MLX Audio Transcriber
On-device ML, Apple Silicon native
A personal batch audio transcriber that runs Whisper models natively on Apple Silicon through the MLX framework. Zero cloud dependency — audio never leaves the machine. Built because I wanted a local tool for meeting recordings, podcasts, and voice notes without sending files to an external API.
What it is
A command-line tool I use on my own machine to batch-transcribe audio files. It wraps MLX-Whisper, Apple's MLX port of OpenAI's Whisper, so inference runs on the M-series GPU through Metal instead of calling a hosted model. Input is a folder of audio files; output is transcripts. No queue, no web UI, no multi-user anything — just a local batch processor.
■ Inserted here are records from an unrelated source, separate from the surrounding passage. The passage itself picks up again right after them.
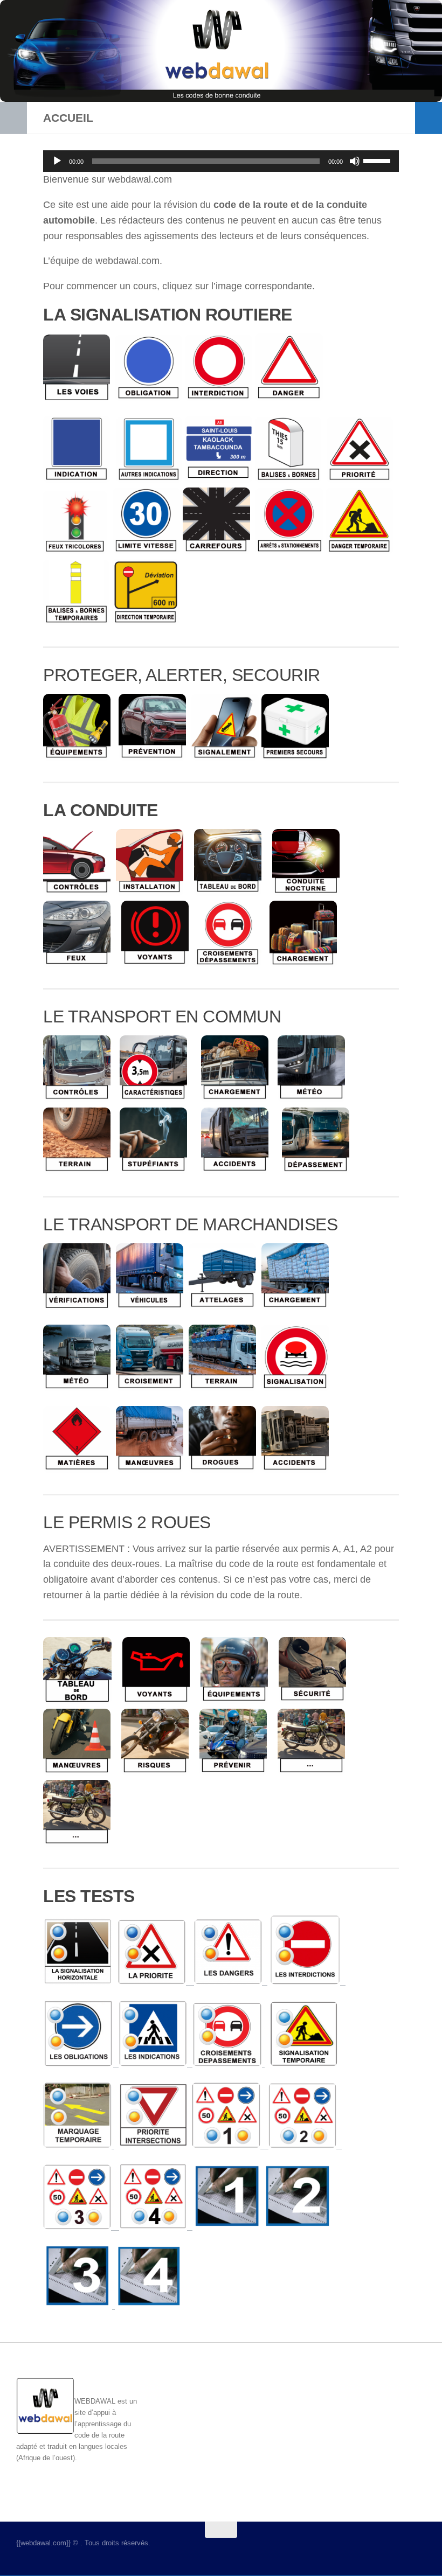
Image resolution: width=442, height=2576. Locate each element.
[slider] (378, 160)
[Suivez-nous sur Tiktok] (418, 2550)
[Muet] (354, 161)
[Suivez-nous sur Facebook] (379, 2550)
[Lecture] (57, 161)
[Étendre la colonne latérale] (13, 118)
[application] (221, 161)
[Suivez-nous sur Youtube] (398, 2550)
This is not a product. It is the script I reach for when I have a recorded meeting, a podcast episode, or a stack of voice memos and want text out without uploading anything.
Key features
- Fully on-device — MLX-Whisper runs Whisper inference on Apple Silicon's unified memory architecture via Metal. No network calls, no API keys, no cloud.
- Batch processing — points at a directory and transcribes every audio file it finds, rather than one-at-a-time.
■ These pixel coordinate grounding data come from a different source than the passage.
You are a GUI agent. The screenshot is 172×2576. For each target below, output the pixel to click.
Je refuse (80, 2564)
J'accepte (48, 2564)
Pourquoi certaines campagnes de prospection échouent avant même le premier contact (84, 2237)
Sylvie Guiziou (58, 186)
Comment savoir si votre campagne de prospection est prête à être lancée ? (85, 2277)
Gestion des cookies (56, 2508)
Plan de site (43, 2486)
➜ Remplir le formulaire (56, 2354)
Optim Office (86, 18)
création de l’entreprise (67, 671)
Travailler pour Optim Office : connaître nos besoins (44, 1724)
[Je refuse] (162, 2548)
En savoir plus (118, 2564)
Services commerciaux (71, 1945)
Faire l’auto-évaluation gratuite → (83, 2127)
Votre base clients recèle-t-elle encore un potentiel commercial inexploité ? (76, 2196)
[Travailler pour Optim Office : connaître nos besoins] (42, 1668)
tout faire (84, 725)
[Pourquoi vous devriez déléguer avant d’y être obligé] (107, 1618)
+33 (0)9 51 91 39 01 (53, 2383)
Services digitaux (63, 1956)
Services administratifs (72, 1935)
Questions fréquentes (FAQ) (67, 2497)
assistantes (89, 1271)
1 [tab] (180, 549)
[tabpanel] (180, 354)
- Whisper model family — uses the standard Whisper model weights through MLX, so model size is a tradeoff I pick per job (speed vs. accuracy).
- Daily-driver reliability — I run it on real meeting recordings and podcast files regularly; it is the test bed.
Stack
| Layer | Technology |
|---|---|
| Language | Python |
| ML framework | MLX (Apple) |
| Model | MLX-Whisper |
| Hardware | Apple Silicon (M-series, Metal) |
Links
- Status: Personal tool, not published.